TASK TO CARRY OUT: Among the lines of the records below, copy those that hold the word "label".

Saved data entries
★ ★ ★

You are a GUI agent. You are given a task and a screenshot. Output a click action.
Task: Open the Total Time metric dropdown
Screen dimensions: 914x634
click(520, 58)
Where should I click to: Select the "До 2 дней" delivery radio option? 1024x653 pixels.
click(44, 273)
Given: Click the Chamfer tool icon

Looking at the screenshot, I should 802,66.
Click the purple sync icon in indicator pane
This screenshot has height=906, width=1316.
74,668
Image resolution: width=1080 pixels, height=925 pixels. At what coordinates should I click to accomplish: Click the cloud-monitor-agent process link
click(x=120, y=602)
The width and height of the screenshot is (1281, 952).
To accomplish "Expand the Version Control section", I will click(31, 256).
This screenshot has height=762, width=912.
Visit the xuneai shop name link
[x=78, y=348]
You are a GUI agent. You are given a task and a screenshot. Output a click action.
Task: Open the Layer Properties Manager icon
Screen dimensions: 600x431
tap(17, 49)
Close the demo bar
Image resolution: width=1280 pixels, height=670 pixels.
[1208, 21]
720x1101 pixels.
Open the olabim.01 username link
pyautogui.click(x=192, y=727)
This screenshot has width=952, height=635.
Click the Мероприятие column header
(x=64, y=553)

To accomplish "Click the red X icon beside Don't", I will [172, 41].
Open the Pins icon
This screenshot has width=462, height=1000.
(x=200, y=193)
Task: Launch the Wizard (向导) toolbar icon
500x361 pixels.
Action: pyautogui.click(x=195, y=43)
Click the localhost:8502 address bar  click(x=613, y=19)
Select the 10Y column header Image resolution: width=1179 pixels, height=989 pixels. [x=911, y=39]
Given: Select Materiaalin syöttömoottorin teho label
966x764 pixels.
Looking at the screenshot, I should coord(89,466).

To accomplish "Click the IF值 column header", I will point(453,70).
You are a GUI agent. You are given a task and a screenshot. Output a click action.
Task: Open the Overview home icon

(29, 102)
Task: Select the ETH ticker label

★ ★ ★

RESULT FOR THIS TASK:
Given: Select Materiaalin syöttömoottorin teho label
Task: Select the ETH ticker label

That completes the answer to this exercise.